The Last Nightingale
Think film noir with a twist of Stephen King and you have Anthony Flacco’s tale of a twelve-year-old boy’s hellish survival of the San Francisco earthquake of 1906. Shane Nightingale struggles through the nightmare of surviving alone after his world is literally destroyed. Drifting through the chaos of shattered buildings, dust, fog, and the smoke of spreading fire, he finds shelter and a job of sorts in the cemetery of the Mission Dolores—an apt reflection of the story’s tone.
But surviving the earthquake is not what makes this dark story a thriller. It was not the natural disaster that killed Shane’s family but a crazed psychopath, a serial killer who now stalks Shane to complete his obliteration of the Nightingale family. Police are already hunting the killer. Sergeant Randall Blackburn leads the investigation. Blackburn’s path crosses Shane’s when Shane, having read about a society murder in the newspaper, gives Blackburn the insight he needs to break the case. Blackburn takes Shane under his wing and moves into a deadly chess game with the killer. It ends in the shadow of Golden Gate Bridge, in the dead of night, to the sound of crashing waves and howling winds.
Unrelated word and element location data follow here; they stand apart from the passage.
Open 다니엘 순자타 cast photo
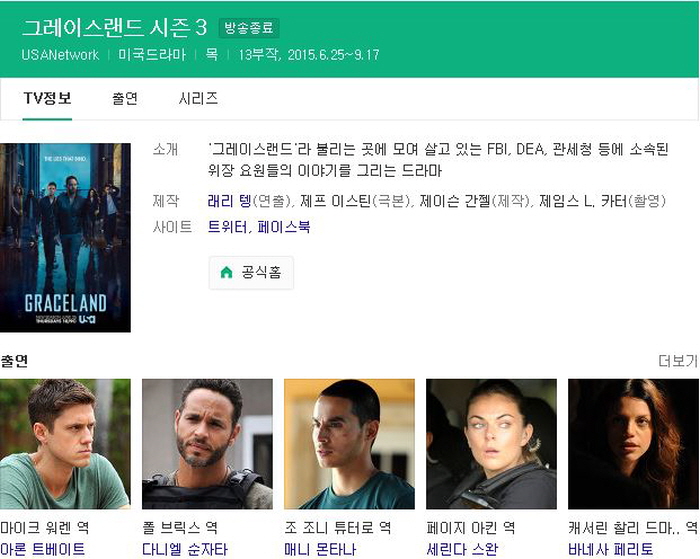 207,444
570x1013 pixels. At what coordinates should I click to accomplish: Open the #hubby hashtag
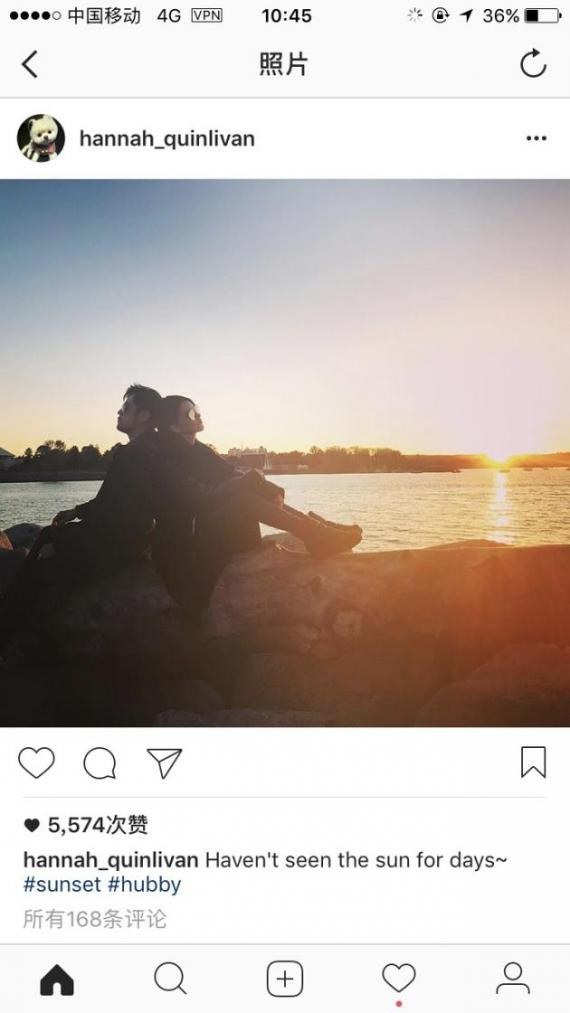pyautogui.click(x=144, y=885)
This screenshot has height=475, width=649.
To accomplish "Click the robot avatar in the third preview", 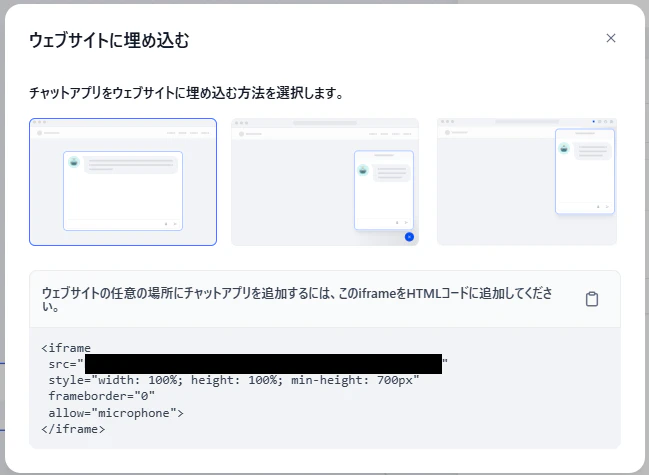I will click(564, 148).
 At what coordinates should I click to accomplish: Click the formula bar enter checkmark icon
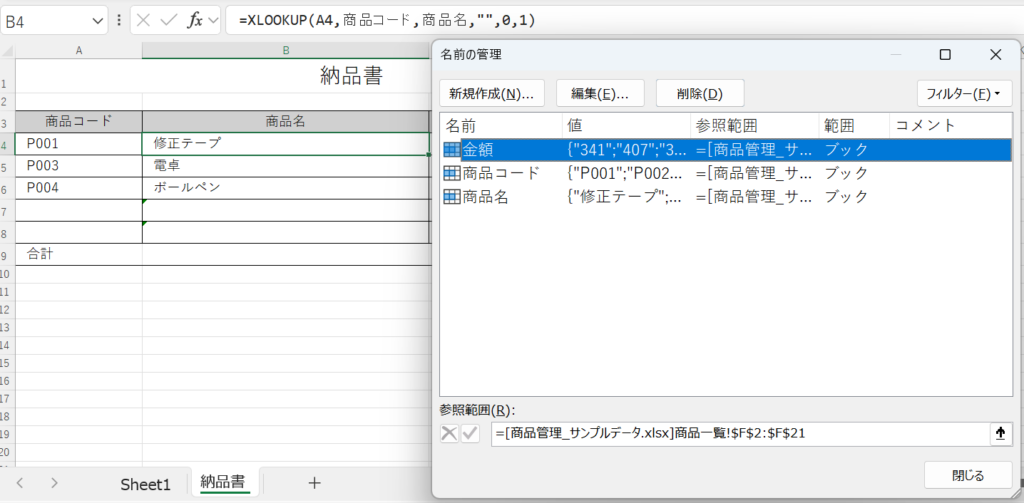coord(168,20)
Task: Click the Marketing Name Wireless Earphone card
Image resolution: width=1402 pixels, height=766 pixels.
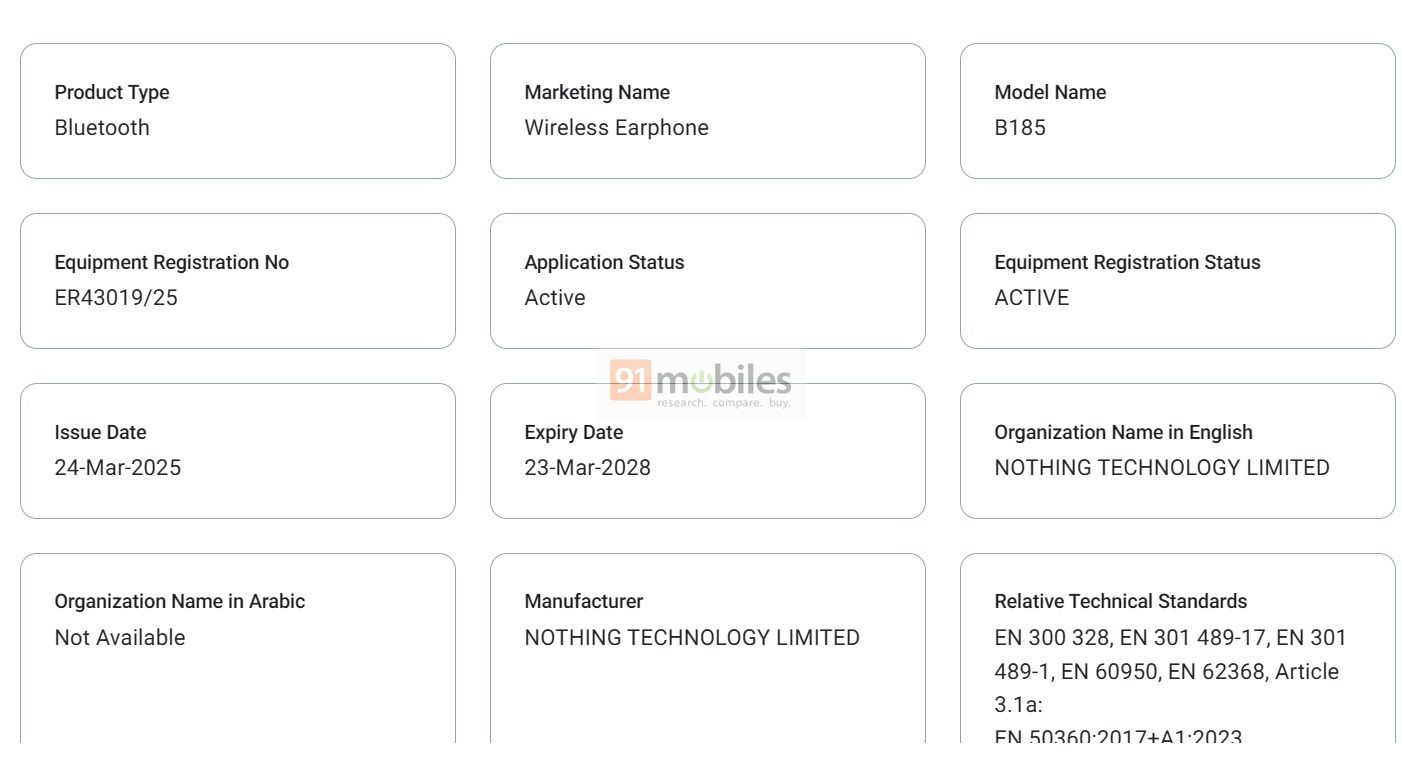Action: [708, 111]
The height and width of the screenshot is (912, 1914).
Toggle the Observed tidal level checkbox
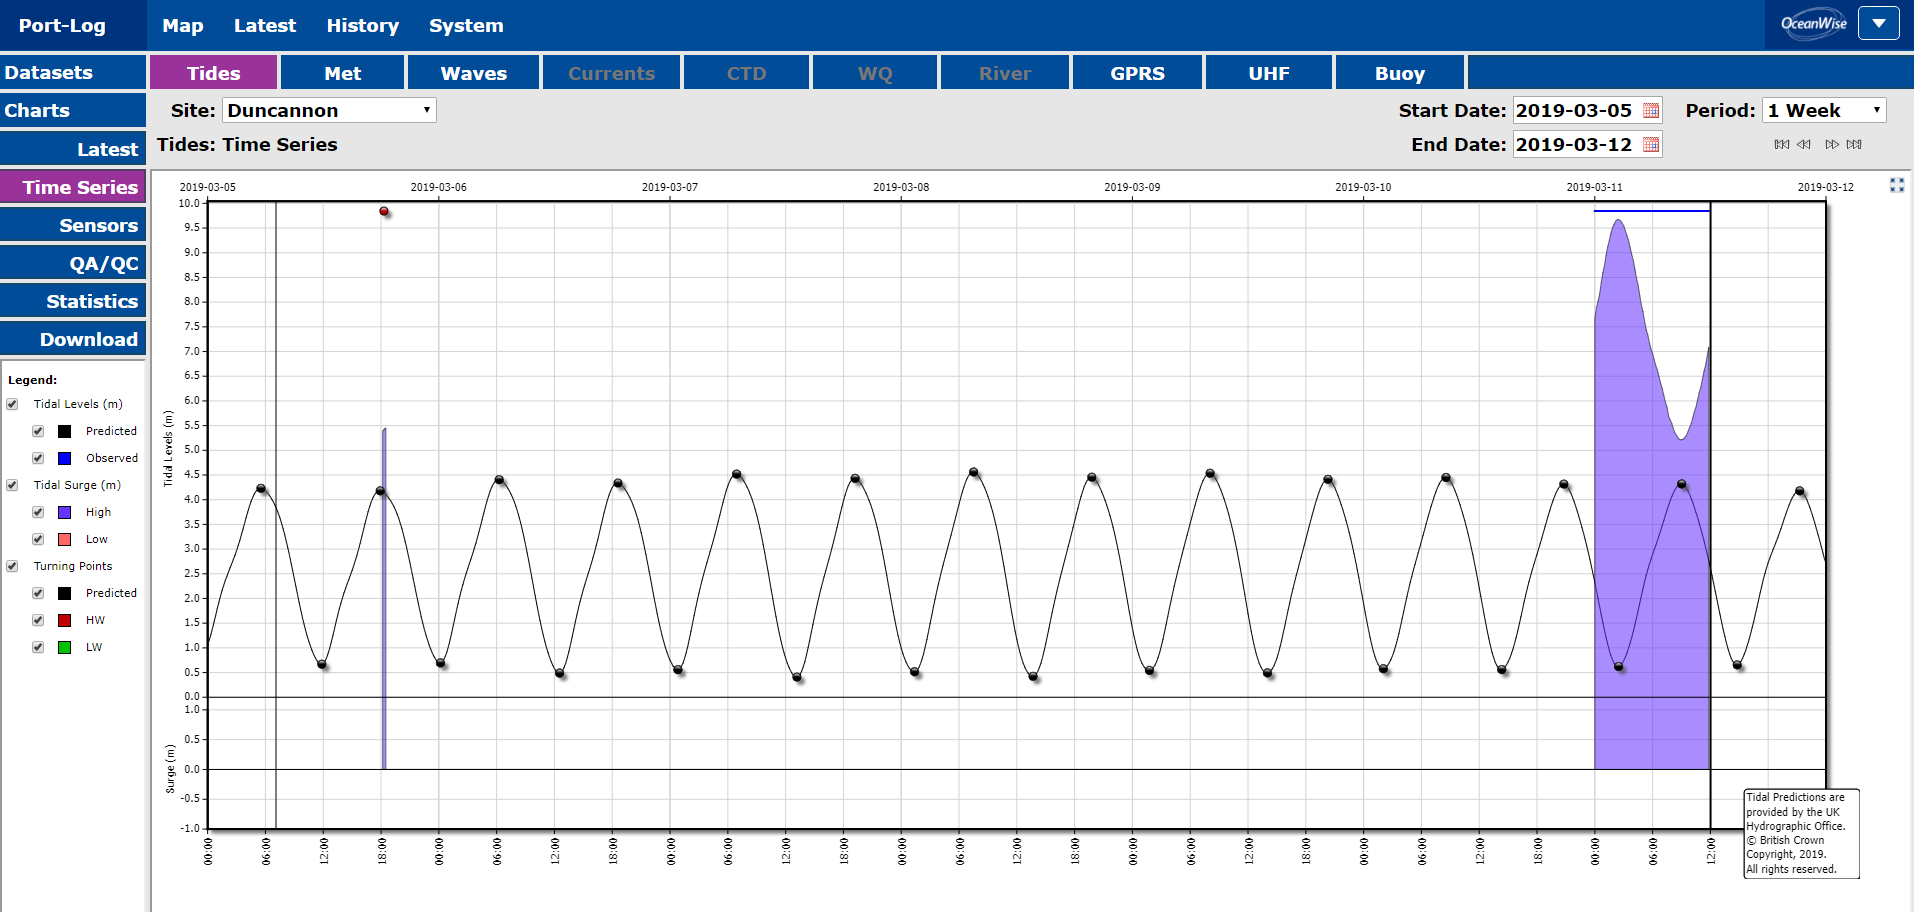38,458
Great disasters bring out the best and the worst in humankind. This is an underlying theme of the story but aside from Randall Blackburn there is little representation of the “best.” There may be too much “Little Nell” drama for the taste of some, and the ending is hopelessly clichéd. Still, the story is well written and fast paced. It holds the reader’s interest to the end. Recommended for a realistic look at the aftermath of natural disaster and the sorry side of human nature.